When the eight-member Reapportionment Committee failed to finish by Sept. 15, the panel was reconstituted as a Reapportionment Commission with the addition of a ninth tie-breaking member, former state auditor Kevin Johnston.

But the group still functions as it did before the deadline: the four House members meet privately trying to hash out 151 state House districts, while the four Senators negotiate 36 state Senate districts.

Both groups are expected to meet Wednesday.

Work on the five U.S. House districts is largely on hold, according to most commission members. The other co-chairman, Senate President Pro Tem Donald E. Williams, D-Brooklyn, says some initial congressional work has been done.

Ten years ago, the congressional map was the biggest political challenge.

With the state’s population growing slower than the national average, it was faced with losing one of its six congressional seats, which were held by three Democrats and three Republicans.

Today, the five congressional seats all are held by Democrats, and the necessary revisions are minor. To balance the districts so each have 714,000 people, the 2nd District must lose about 15,000 people. The others have to gain.

“Informally, we’ve had conversations with each of them,” Senate Majority Leader Martin Looney, D-New Haven, said of the congressmen. “They said they were going to have discussions among themselves. We expect there will be more give and take on that.”

U.S. Rep. Joe Courtney, D-2nd District, said there has been little give and take among the five. The necessary adjustments are seen as minor, nothing like the drama caused in 2001 by putting two incumbents in one district, he said.

“The discussion has been pretty light,” Courtney said. “It’s nothing like 10 years ago.”

The delegation has not proposed its own map, he said.

One of the commission members, House Speaker Christopher G. Donovan, D-Meriden, is a candidate for the open seat in the 5th District, where four of the nine candidates live in border towns, subject to being placed in another district.

Commission members of both parties say they do not expect that redistricting will push any of the candidates out of the 5th.
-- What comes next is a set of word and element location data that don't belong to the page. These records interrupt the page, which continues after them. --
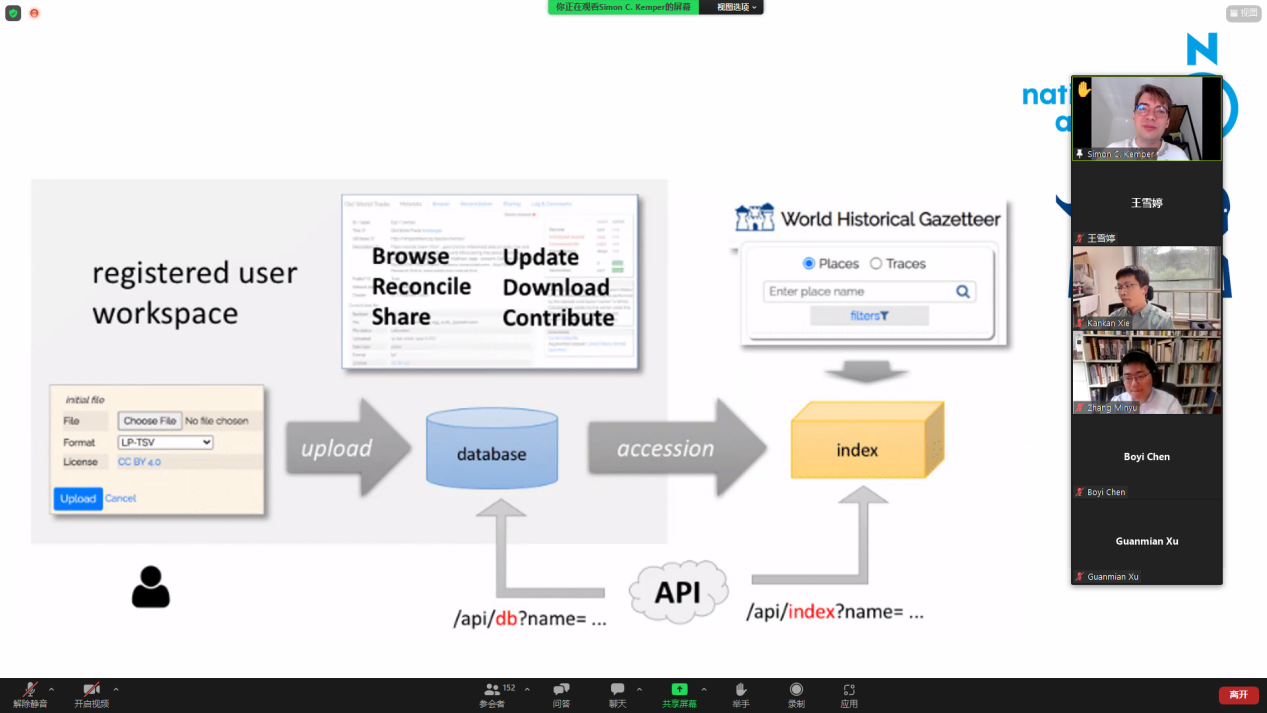
Task: Click the red recording indicator at top-left
Action: [34, 13]
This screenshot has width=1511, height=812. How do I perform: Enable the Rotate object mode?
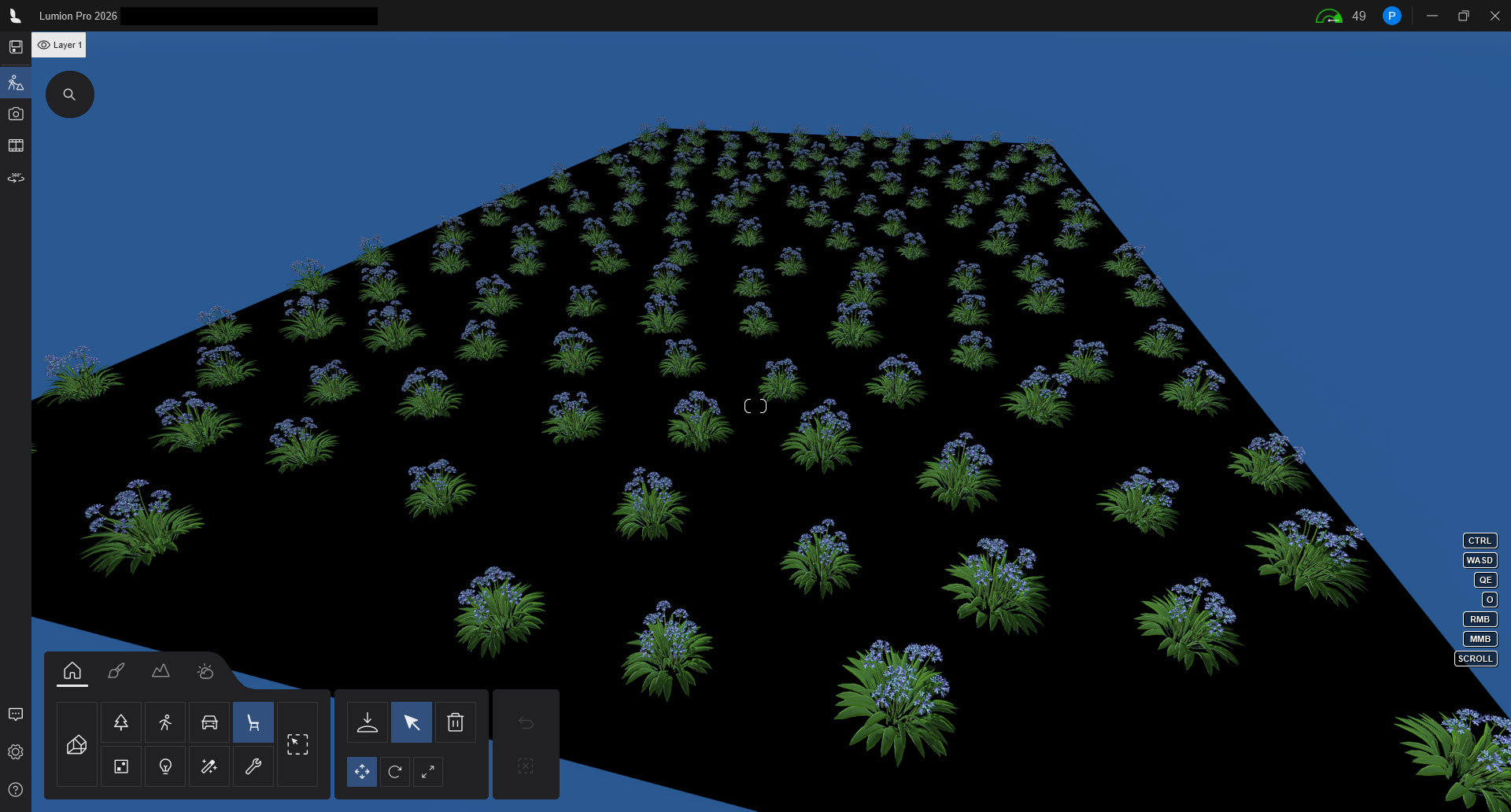click(395, 772)
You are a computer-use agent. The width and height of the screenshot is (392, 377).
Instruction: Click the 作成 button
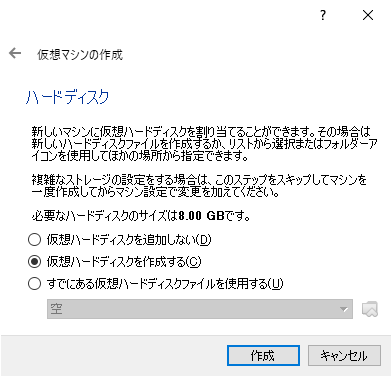click(x=263, y=356)
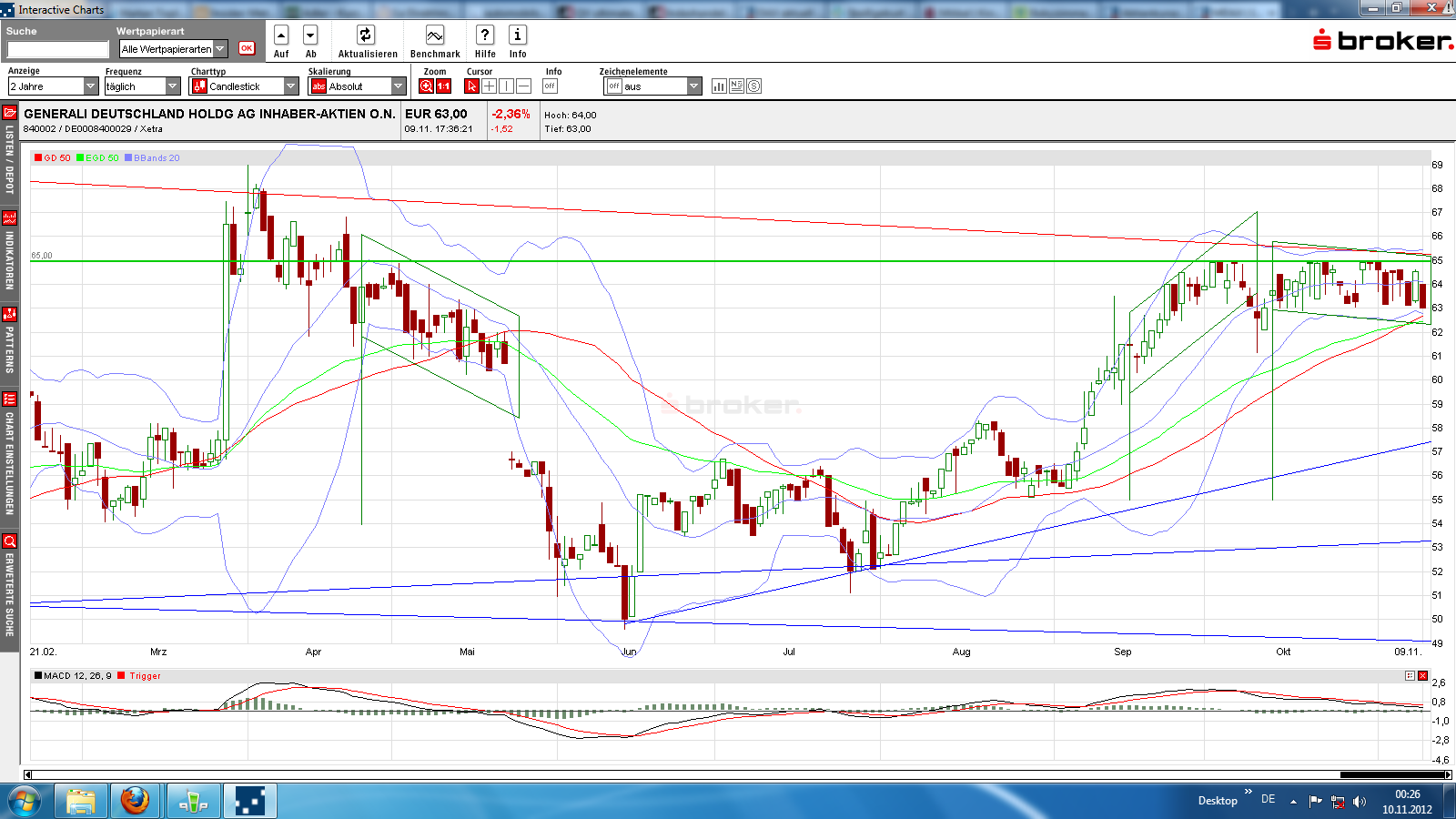
Task: Click the bar chart volume icon
Action: [x=718, y=86]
The commission is guided by a series of court decisions – and practical politics. Senate Minority Leader John McKinney, R-Fairfield, said the GOP is proposing district lines without regard to incumbents.

But that is not entirely true. McKinney meant that that Republicans are not pushing for changes that would strengthen the political standing of incumbent senators. Both parties are taking care not to place two incumbents in the same district.

Republicans, who are in the minority in both chambers of the General Assembly and shut out of the congressional delegation, say they are especially sensitive to the need to draw districts that are competitive.

“There is some ideological stuff,” Cafero said. “We start out down 22 to 14 in the Senate, 99 to 52 in the House and 5 to 0 in the Congress. “One of the aspects that we believe needs to be our guiding principle, at least from our side, is political fairness.”

But Democrats say that the GOP’s political troubles are not a result of redistricting. The process 10 years ago, as is the case this year, is bipartisan.

After the 2001 redistricting, Republicans won a 3 to 2 advantage in the congressional delegation.

But Courtney unseated Republican Rob Simmons and Democrat Chris Murphy unseated Republican Nancy Johnson in 2006. Democrat Jim Himes beat Republican Chris Shays in 2008, completing the Democratic sweep.

The GOP picked up six state House seats after the new maps were drawn in 2001. But since then, the Democratic majority in the state House grew to 114 after the 2008 elections, then shrunk to 99.

Cafero and McKinney say that Republican legislative candidates win about 45 percent of the total votes cast in legislative races, but they struggle to win more than one-third of the seats.

Democrats say that measure is meaningless, since there is no evidence that previous bipartisan commissions have drawn districts to pack Republicans into a small number of districts, blunting their influence.

Democratic senators say 20 of the 36 Senate districts are competitive.

“It’s 22 to 14 now” in the state Senate, Looney said. “But there are 20 districts that were held by a Republican at least some time since 2002.”